What happened after that is clouded in history, but the wagon was not surrendered and Kearns continued her buckboard crusade. A plaque describing the event was erected two years ago at the corner of Main and Wall streets in Huntington. (The wagon is in the permanent collection of the New York State Museum in Albany and will be on display from March 10 to Sept 10. It is slated to come to the Long Island Museum in Stony Brook for public viewing from Oct. 17 to Dec. 27.)

Grassroots activities such as this built momentum for the cause, but Petrash believes the nearly two years of protesting in front of the White House and the mistreatment of imprisoned women was decisive. After she was freed, Lucy Burns organized “Prison Special” train trips across the country to talk about the incidents. She and the other women on board, all suffragists who had been jailed at some point, wore brooches shaped as prison doors and dressed in prison garb when they gave their speeches.

Natalie Naylor displays a replica of the jail-door brooch worn...

Natalie Naylor displays a replica of the jail-door brooch worn by women who were jailed in the fight for women's suffrage. Credit: Newsday/Alejandra Villa Loarca

New York women won the right to vote in November 1917. In 1919 the U.S. Senate finally passed the amendment, and the next year 36 states ratified it to make it the law of the land.

Ida Sammis, a suffragist and a member of a well-known Huntington family, became one of the first two women elected to the New York State Legislature, taking office in January 1919.

Just because the amendment was now law didn’t make it popular with men. On her first day at work, Sammis was stopped by a guard who barred the door with a rifle and told her it was restricted to members of the Assembly. He cursed but let her pass after she presented her credentials.

When Sammis took her seat, she found a spittoon at her feet and did something that signified women were in government to stay. According to legend, she polished it, placed it atop her desk and filled it with flowers.

Celebrate, then vote

The League of Women Voters branches located throughout Suffolk and Nassau counties are planning a series of teas and PowerPoint presentations at area libraries in August to mark the passage of the 19th Amendment, says Arlene Hinkemeyer, chairman of the 100th-anniversary celebration committee for the League in the Hamptons, Shelter Island and the North Fork.

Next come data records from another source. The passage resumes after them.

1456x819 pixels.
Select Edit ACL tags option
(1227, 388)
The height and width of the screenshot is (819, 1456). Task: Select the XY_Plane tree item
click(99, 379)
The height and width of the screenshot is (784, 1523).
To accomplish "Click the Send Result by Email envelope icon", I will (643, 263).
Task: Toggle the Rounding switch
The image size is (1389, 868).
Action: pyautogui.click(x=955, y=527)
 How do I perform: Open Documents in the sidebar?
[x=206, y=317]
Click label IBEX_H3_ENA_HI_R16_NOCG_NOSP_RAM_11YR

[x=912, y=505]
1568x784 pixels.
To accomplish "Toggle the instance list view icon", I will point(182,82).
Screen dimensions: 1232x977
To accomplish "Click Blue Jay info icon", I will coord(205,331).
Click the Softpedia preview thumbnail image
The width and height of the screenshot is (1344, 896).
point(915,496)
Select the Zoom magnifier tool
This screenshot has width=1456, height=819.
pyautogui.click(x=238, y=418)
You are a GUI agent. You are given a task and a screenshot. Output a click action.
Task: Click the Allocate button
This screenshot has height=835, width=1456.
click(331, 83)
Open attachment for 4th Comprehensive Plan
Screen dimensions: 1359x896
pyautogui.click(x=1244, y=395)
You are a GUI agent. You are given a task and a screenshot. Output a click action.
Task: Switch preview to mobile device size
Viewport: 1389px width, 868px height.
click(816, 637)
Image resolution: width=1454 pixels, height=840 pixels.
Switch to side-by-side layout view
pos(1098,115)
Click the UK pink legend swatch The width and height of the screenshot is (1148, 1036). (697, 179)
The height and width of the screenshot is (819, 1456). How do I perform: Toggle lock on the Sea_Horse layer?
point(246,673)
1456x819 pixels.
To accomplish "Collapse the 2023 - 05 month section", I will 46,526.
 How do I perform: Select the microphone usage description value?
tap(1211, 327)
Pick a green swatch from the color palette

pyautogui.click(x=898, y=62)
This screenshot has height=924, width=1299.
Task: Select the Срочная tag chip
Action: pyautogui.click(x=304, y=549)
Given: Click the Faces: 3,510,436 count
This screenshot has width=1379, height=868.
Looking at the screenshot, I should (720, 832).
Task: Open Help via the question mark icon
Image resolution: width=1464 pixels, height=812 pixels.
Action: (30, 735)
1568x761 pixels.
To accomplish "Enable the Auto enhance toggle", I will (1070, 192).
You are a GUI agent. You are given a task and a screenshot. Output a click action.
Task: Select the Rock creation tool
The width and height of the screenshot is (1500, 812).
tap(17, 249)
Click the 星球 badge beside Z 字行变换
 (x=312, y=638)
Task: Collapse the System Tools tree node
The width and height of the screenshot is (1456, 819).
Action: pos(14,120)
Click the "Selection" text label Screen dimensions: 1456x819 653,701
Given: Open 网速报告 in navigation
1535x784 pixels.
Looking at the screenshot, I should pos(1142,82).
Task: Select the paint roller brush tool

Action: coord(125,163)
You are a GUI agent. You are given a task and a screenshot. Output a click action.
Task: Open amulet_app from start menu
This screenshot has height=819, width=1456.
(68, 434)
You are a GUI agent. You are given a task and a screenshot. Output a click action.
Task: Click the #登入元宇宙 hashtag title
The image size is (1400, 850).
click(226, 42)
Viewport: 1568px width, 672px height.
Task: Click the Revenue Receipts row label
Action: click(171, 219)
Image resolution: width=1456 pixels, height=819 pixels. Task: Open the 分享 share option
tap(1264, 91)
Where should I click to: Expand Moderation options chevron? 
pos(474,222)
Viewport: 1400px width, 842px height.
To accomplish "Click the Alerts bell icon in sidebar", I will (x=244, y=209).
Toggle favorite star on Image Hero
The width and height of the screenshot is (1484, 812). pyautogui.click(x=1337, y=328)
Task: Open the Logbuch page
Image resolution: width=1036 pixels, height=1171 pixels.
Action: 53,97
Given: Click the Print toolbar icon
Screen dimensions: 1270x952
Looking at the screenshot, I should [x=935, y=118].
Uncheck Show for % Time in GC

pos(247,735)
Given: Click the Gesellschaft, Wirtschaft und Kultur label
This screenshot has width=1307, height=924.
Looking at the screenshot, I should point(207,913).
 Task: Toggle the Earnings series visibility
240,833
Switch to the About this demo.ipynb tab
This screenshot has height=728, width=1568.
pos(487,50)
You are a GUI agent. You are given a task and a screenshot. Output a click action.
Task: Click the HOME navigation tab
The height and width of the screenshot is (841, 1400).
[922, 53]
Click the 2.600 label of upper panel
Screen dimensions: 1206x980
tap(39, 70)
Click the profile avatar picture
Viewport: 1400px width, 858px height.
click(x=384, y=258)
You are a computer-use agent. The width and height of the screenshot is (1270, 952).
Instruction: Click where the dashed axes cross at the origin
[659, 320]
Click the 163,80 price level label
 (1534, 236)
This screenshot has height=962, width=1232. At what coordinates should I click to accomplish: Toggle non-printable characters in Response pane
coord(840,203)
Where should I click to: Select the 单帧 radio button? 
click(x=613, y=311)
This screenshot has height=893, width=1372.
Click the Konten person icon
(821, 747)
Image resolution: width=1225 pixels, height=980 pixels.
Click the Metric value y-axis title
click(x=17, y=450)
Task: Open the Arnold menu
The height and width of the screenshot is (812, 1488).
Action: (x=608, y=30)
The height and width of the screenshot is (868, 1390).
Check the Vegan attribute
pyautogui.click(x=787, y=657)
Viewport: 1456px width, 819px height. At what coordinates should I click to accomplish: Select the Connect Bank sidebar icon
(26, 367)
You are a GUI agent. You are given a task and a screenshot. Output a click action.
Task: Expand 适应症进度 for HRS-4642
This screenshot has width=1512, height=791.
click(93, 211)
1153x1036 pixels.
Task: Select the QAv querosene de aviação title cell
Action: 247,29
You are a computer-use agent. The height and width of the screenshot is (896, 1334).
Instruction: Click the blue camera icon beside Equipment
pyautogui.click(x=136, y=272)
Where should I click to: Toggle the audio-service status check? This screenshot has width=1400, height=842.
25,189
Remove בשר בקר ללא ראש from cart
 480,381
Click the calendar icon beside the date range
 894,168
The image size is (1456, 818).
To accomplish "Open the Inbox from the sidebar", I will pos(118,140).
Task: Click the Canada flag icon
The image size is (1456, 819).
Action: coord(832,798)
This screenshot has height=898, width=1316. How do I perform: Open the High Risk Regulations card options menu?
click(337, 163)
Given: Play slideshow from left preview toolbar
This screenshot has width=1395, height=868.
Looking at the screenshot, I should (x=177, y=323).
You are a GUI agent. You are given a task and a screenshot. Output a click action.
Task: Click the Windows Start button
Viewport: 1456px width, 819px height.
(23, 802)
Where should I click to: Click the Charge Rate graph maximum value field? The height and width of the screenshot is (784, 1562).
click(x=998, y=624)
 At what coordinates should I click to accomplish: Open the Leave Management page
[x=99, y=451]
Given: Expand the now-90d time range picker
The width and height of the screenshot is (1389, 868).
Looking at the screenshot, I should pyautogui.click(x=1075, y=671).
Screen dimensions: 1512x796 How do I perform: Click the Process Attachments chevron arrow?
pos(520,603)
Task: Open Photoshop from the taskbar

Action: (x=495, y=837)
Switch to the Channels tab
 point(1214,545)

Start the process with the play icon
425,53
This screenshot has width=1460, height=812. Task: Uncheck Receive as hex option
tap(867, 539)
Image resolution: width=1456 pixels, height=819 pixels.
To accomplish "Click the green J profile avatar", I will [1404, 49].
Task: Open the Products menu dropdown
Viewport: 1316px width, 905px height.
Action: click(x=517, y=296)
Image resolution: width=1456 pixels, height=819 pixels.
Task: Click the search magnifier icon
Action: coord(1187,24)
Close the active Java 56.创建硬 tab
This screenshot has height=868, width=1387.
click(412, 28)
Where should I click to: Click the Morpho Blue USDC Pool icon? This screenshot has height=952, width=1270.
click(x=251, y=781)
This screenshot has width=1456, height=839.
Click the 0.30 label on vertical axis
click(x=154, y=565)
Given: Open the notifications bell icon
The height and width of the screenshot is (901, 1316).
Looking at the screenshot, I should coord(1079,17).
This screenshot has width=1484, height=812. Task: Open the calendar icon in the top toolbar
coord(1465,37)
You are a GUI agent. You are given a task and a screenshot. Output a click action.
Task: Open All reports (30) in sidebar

“People these days don’t understand what was involved,” she says, noting that the amendment’s passage took hundreds of campaigns over 72 years using a national strategy devised by suffragist Carrie Chapman Catt. She was president of the National American Woman Suffrage Association and founder of the National League of Women Voters on Feb. 14, 1920, when NAWSA voted to change its name.

Only one woman from the 1848 Seneca Falls Convention, Charlotte Woodward Pierce, was still alive by then, Hinkemeyer says. She was too ill to go to the polls in 1920 at age 91 and died the next year without ever exercising her right to vote.

“The League will be making a concerted effort to get out the vote and to educate and inform the public so they feel ready for the coming election,” says Nancy Rosenthal, president of the Nassau County League of Women Voters.